If an applicant lands a job, he or she can go back to the Chrysalis closet and pick four more ensembles.
A lack of appropriate attire is a major obstacle welfare-to-work clients face, along with finding good child care, preparing a resume and obtaining transportation, said Vivian Cardona-Gonzalez, a senior job developer with the Los Angeles County Office of Education.
GAIN runs a boutique in a small Downey shopping center that is filled with Clothes the Deal outfits. “We were working at the concept but didn’t really know how to get the clothes,” said Cardona-Gonzalez. Now that the supply is dependable, clients can come in and have something attractive to choose from.

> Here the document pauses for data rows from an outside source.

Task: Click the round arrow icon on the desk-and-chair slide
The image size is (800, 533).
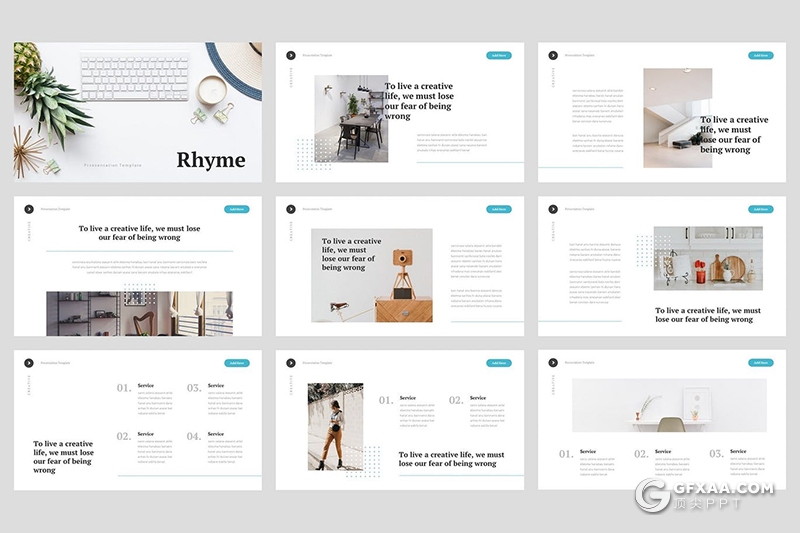Action: click(x=553, y=363)
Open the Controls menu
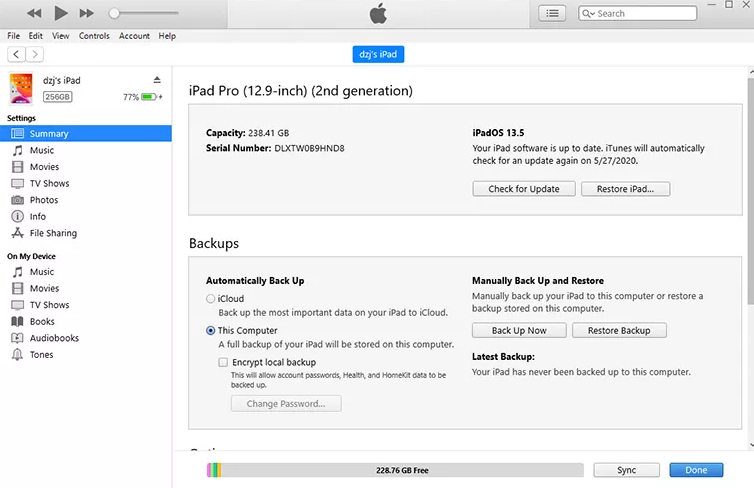 tap(94, 36)
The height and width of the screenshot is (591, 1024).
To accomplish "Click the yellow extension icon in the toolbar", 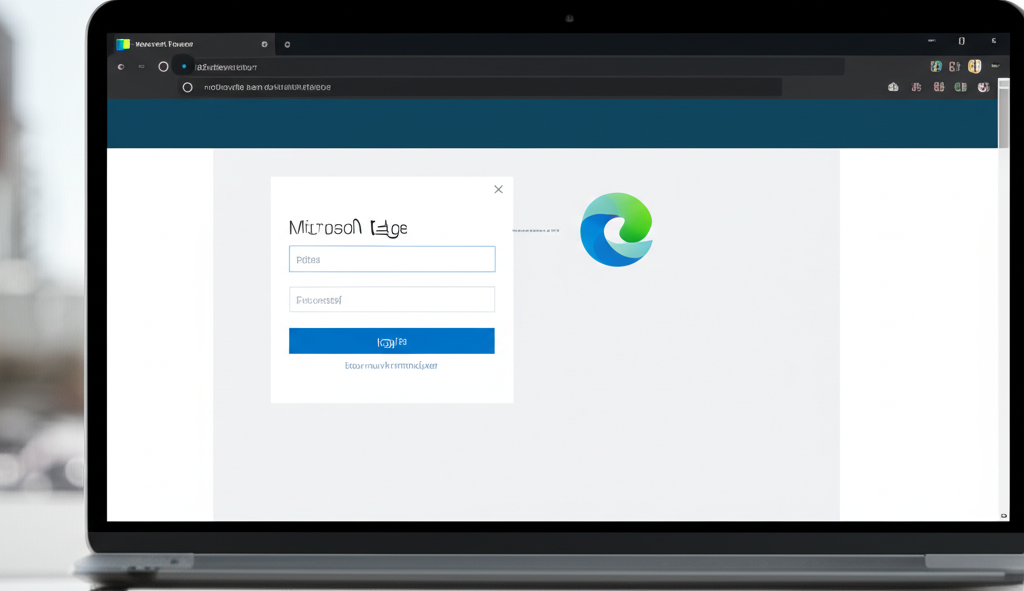I will click(x=974, y=67).
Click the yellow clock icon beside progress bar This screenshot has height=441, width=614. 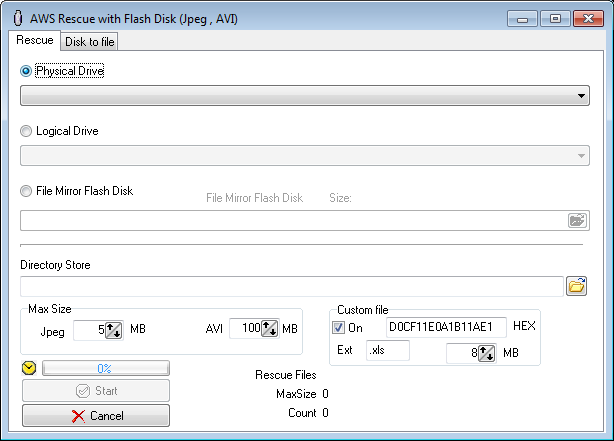[29, 368]
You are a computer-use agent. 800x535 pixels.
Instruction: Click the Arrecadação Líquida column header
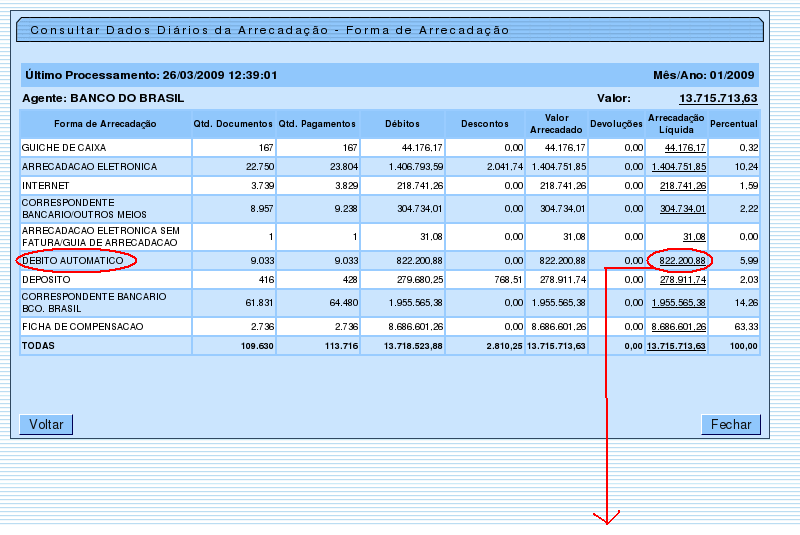point(677,124)
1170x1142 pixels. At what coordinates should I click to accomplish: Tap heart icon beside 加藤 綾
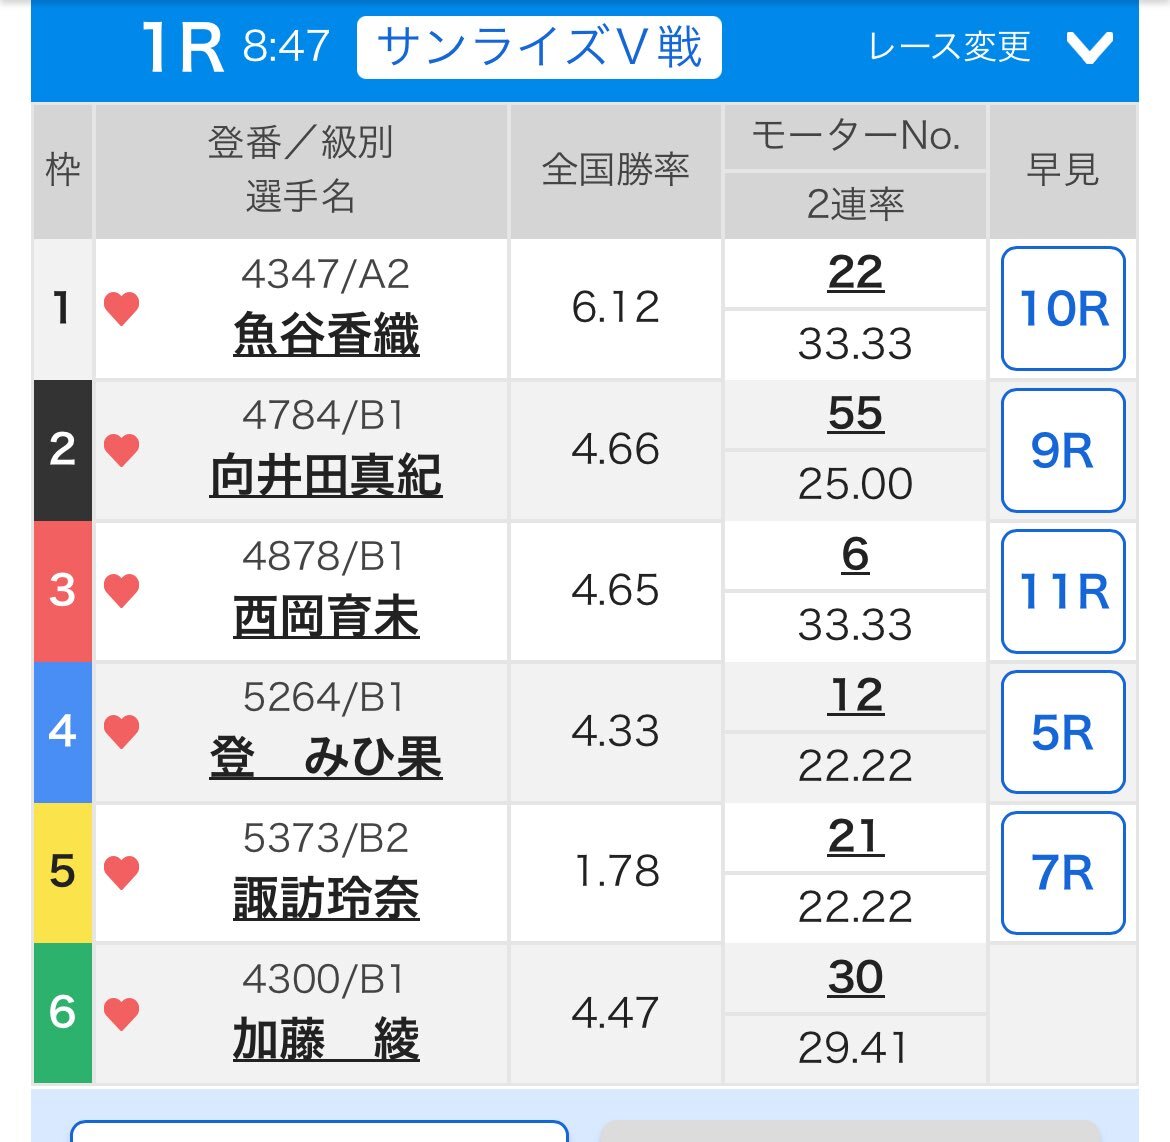pyautogui.click(x=121, y=1013)
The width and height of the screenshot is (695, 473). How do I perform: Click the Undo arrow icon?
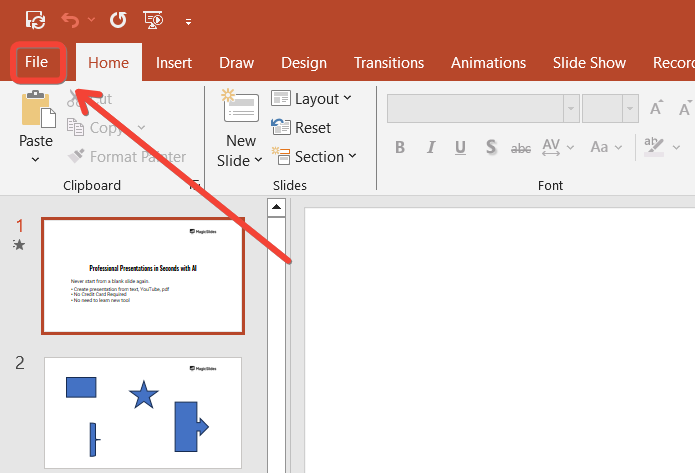[69, 19]
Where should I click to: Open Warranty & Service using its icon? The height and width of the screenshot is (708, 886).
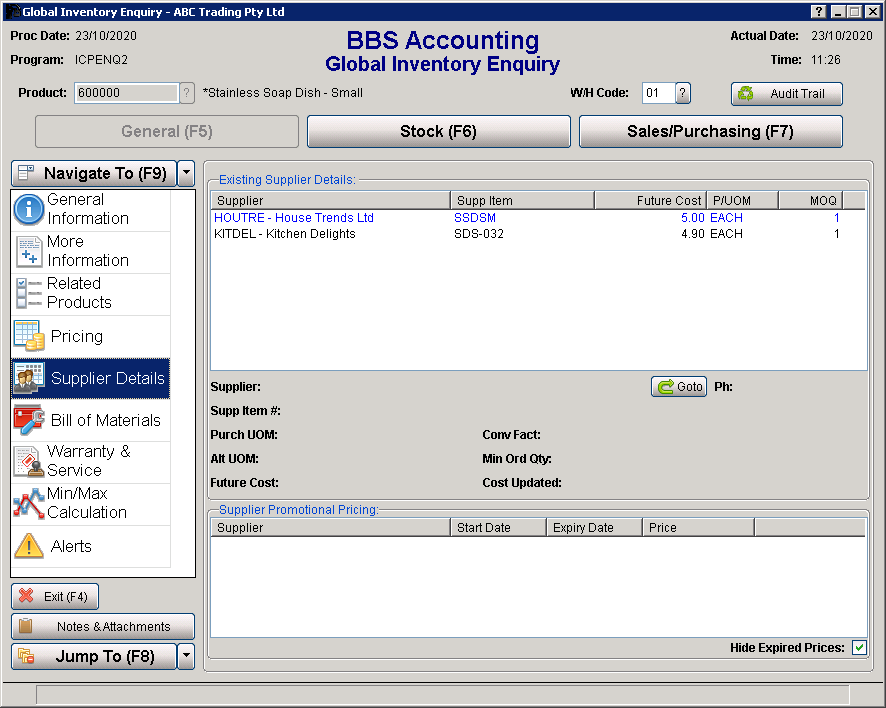pos(30,462)
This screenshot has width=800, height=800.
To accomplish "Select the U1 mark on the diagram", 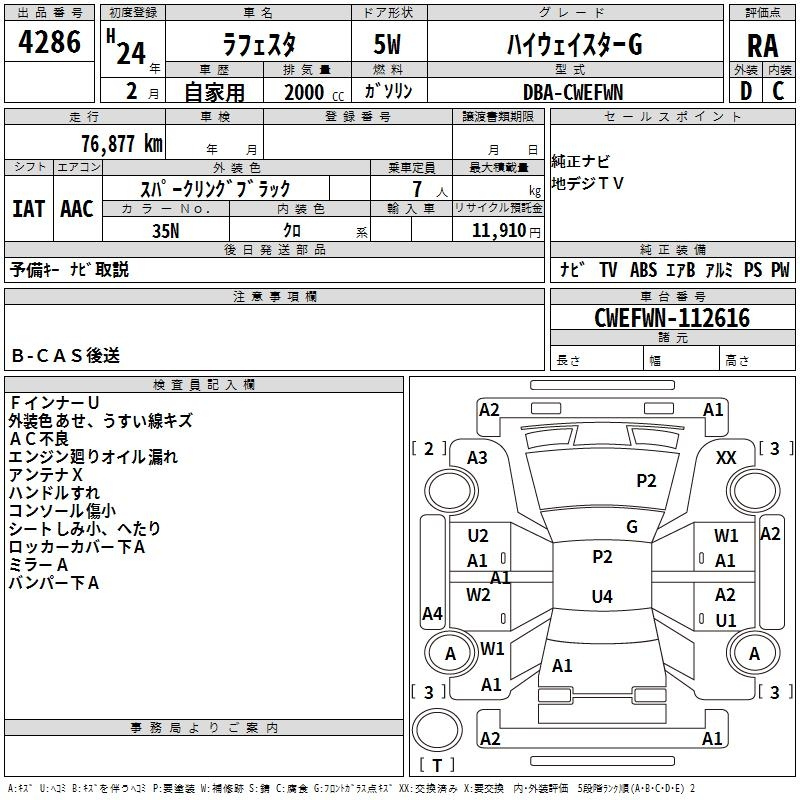I will click(x=726, y=620).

One recent morning at the boutique, Sheila Milton donned a turquoise suit as she prepared for a job interview. “When I first started, I found I wasn’t getting the job because I wasn’t dressing appropriately,” said Milton, who was looking for clerical work.
Before she attended her work readiness program, she would wear casual attire to interviews, maybe even jeans. “I learned that your appearance really affects what you get,” she said.
Clothes the Deal is still Gusiff’s baby, but she recently stepped away from day-to-day operations to raise another with husband John their daughter Christiana. She remains active as chairwoman of the executive board, but she has cut her commitment to about 10 to 15 hours a week and is no longer drawing her $30,000-a-year salary.
Clothes the Deal recently hired its first full-time executive director with the help of a two-year, $100,000 grant from the Weingart Foundation.
The new leader is Ralph Serpico, who formerly worked in banking. This spring he has been busy lining up clothing drives at businesses and schools, including Bankers Trust, Farmers Insurance and Loyola Marymount University.
As Gusiff sees it, society is getting a bargain.
“We figure it costs $25 a person to completely outfit them,” Gusiff said. “It’s a really cost-effective way to collect clothing and get it to people who need it most.”